Loka deployed Cromwell, an open-sourced workflow management system geared toward scientific workflows, on an Amazon Elastic Compute Cloud instance. We launched the AWS infrastructure required to properly run Cromwell, utilizing AWS S3, AWS Batch, AWS RDS, security groups and IAM Roles.
Loka’s team identified and transferred input genomics data from Google Cloud to AWS, modifying the input JSONs to use AWS S3 buckets and patching the WDL files to work in AWS.
Loka then added and enriched Cromwell functionalities that improved the overall integration of Cromwell in AWS, enhancing flexibility and performance for users and companies.
Loka successfully transitioned the GATK-SV pipeline, initially developed by the Broad Institute for Google Cloud, to operate on AWS. This shift led to notable enhancements in performance, speed and cost efficiency. Loka’s collaboration with Goldfinch, which landed on the July 2022 cover of Science Advances, was further celebrated when our team leader and Loka's CEO shared their insights on the AWS Health Innovation Podcast and co-authored an article about the project with Goldfinch and AWS.

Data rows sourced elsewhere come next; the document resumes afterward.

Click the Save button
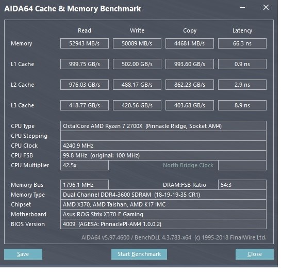The image size is (282, 272). 23,254
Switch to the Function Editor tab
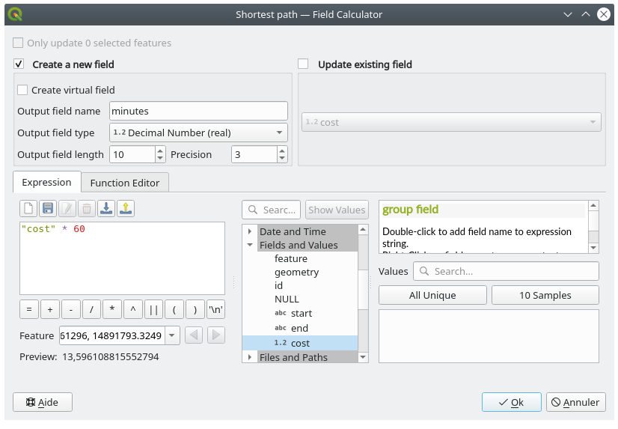The image size is (618, 429). (x=125, y=183)
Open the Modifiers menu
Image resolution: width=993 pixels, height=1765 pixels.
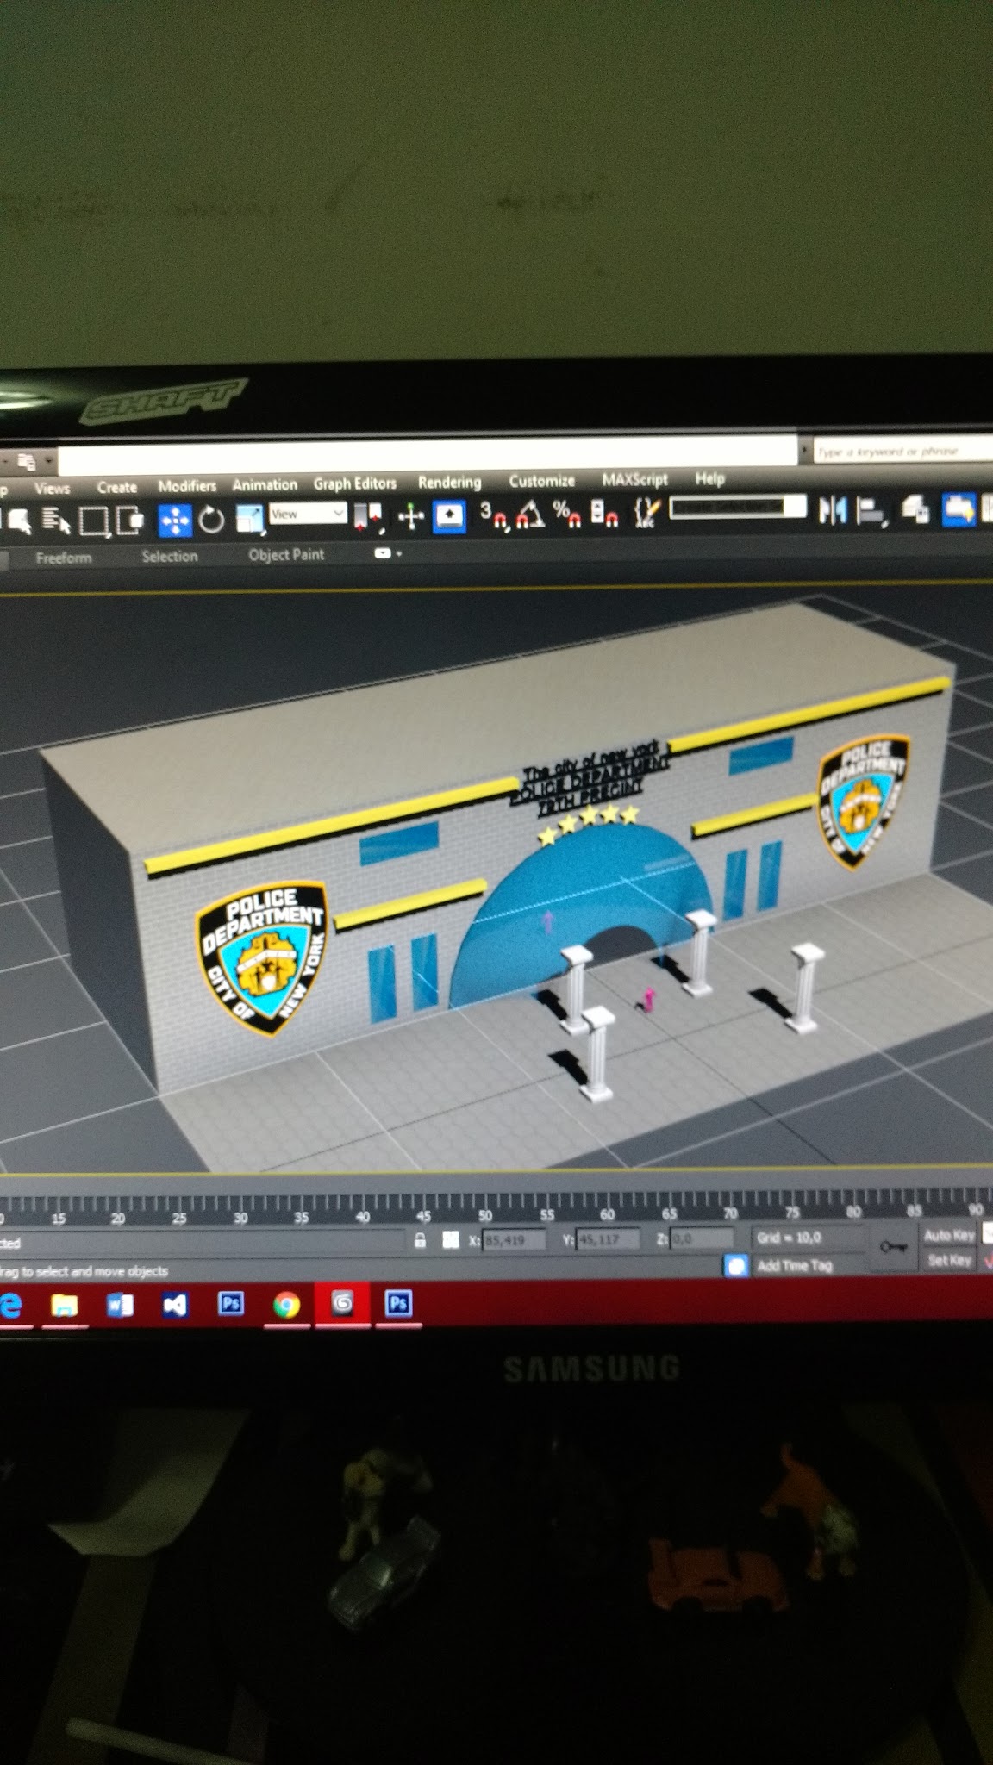(187, 486)
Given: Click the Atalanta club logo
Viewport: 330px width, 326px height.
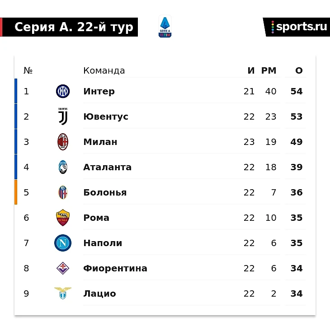Looking at the screenshot, I should coord(63,167).
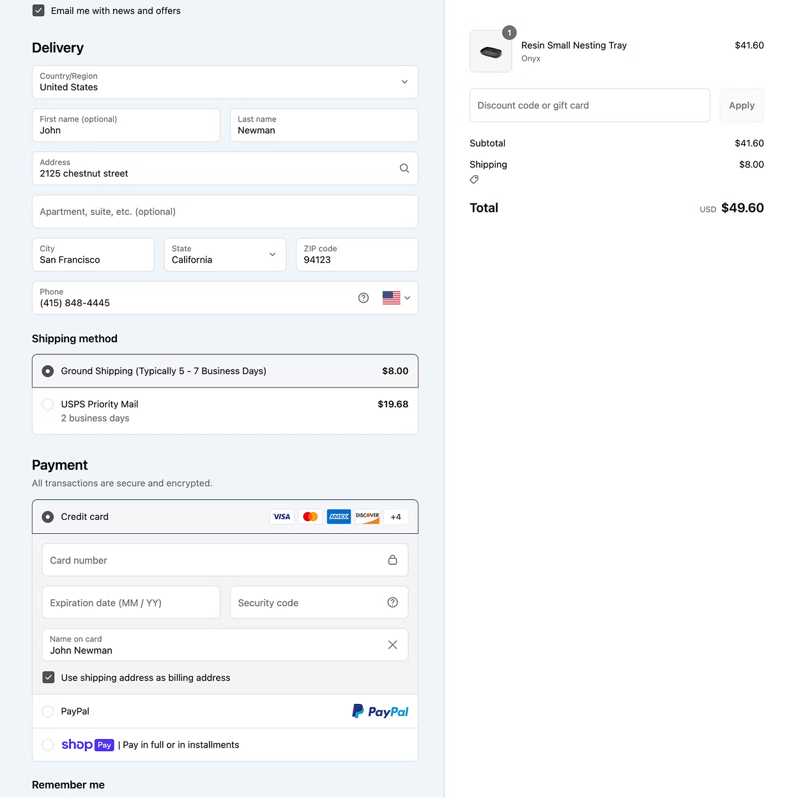
Task: Click the PayPal logo
Action: coord(380,711)
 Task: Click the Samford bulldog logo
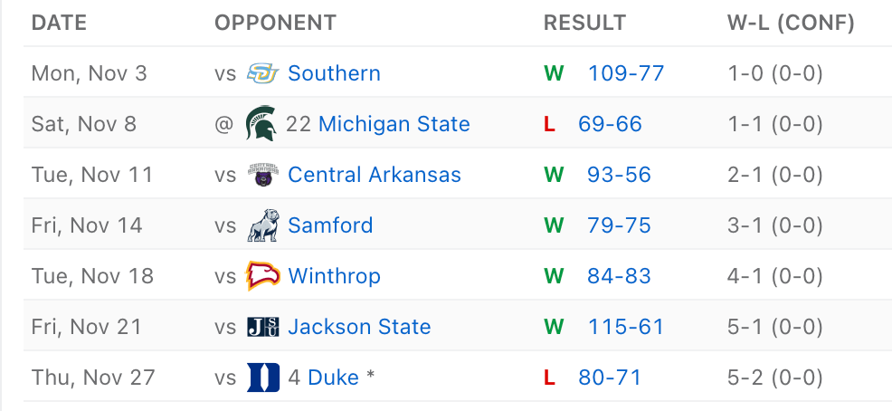click(262, 225)
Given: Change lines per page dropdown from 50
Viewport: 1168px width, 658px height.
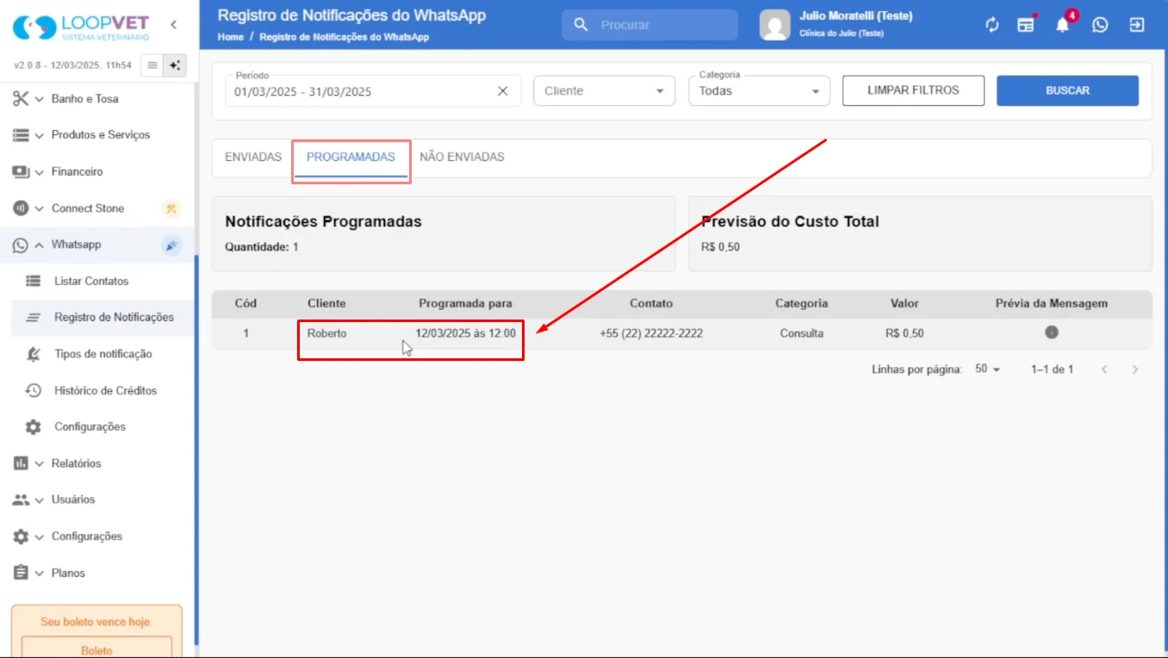Looking at the screenshot, I should pos(988,369).
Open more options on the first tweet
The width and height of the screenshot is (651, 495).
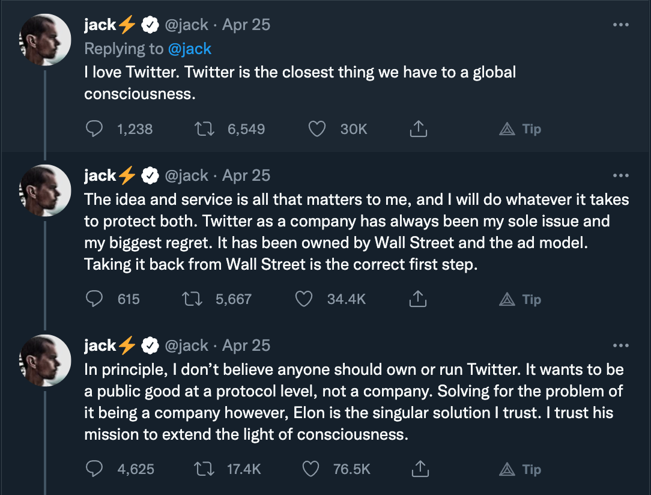point(620,25)
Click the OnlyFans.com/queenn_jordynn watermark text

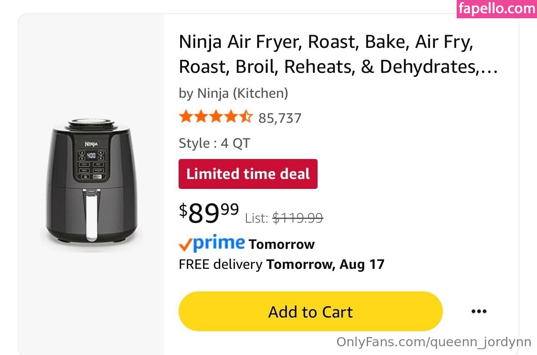pyautogui.click(x=433, y=342)
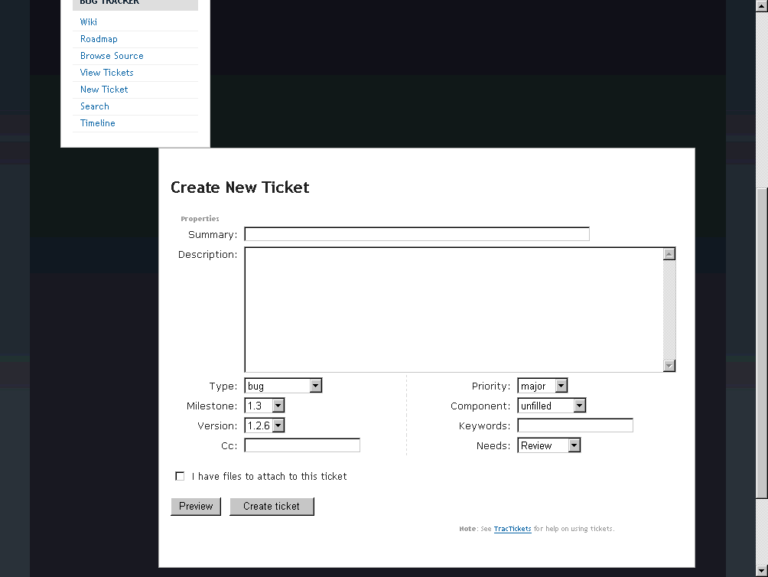Expand the Component dropdown
Screen dimensions: 768x577
point(552,406)
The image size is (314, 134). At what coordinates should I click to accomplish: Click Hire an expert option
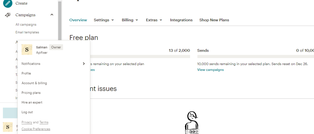click(x=32, y=102)
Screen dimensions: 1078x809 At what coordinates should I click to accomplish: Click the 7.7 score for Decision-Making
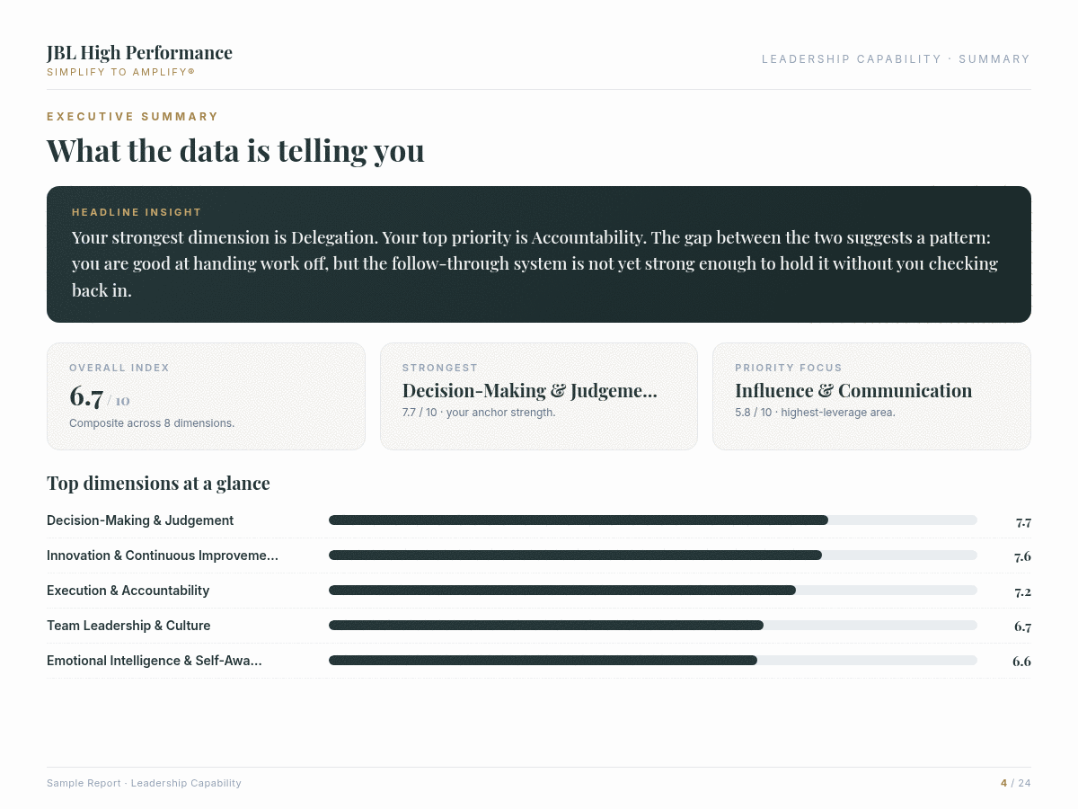click(1023, 521)
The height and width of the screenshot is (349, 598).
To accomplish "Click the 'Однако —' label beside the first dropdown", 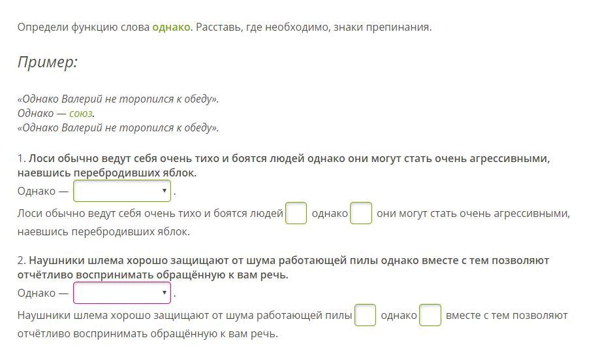I will tap(43, 191).
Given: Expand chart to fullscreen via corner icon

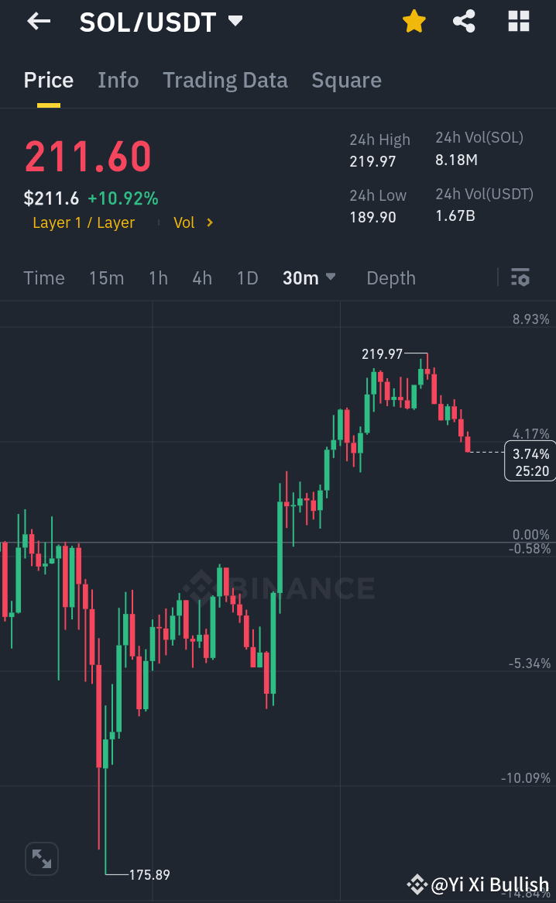Looking at the screenshot, I should 42,858.
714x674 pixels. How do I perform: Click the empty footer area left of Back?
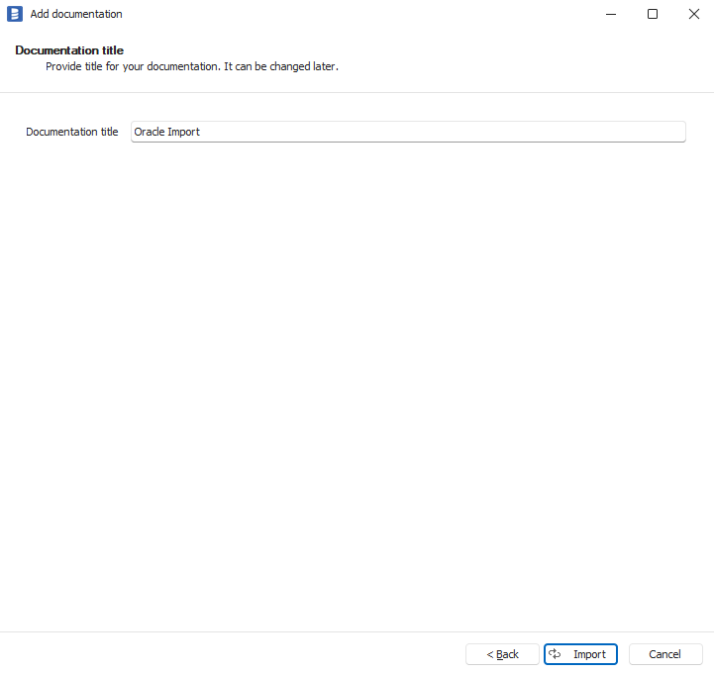point(228,654)
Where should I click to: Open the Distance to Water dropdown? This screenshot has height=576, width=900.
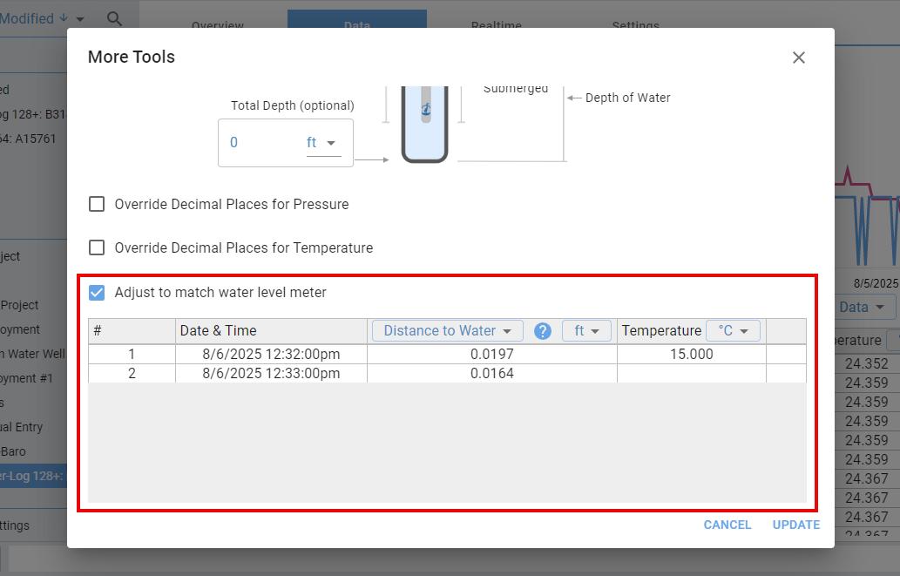click(x=447, y=331)
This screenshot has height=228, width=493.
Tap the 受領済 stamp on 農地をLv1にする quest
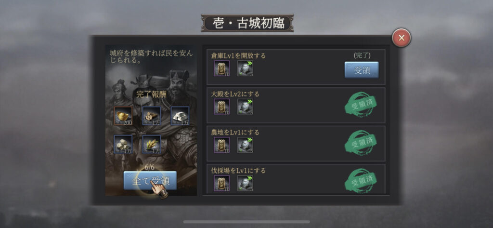361,142
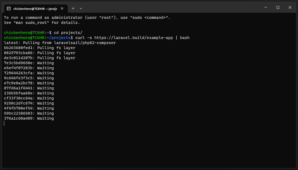
Task: Click the 7e3c5bd9650e Waiting status line
Action: pos(29,63)
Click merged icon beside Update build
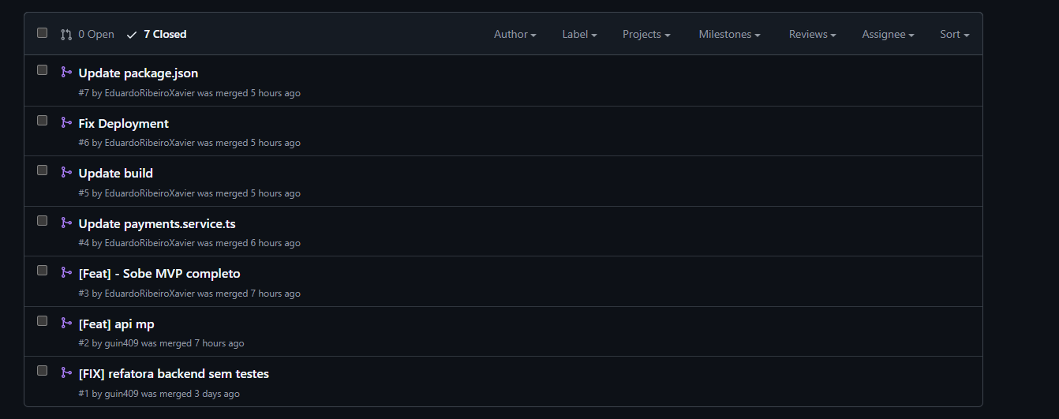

Loka decreased the execution time from three-plus days to 1.3 days.
The enhancements implemented not only minimized the effort required but also led to a drastic reduction in the total cost of utilized EC2 instances.
AWS-platformed companies can now run their pipelines markedly faster using the infrastructure Loka developed. (Find deployment instructions on GitHub.)
“Loka jumped in as an extension of our team, supporting our DevOps work and collaborating on the GATK-SV project. The team started contributing right away. I always felt like Loka’s people were on point and focused on the priorities.”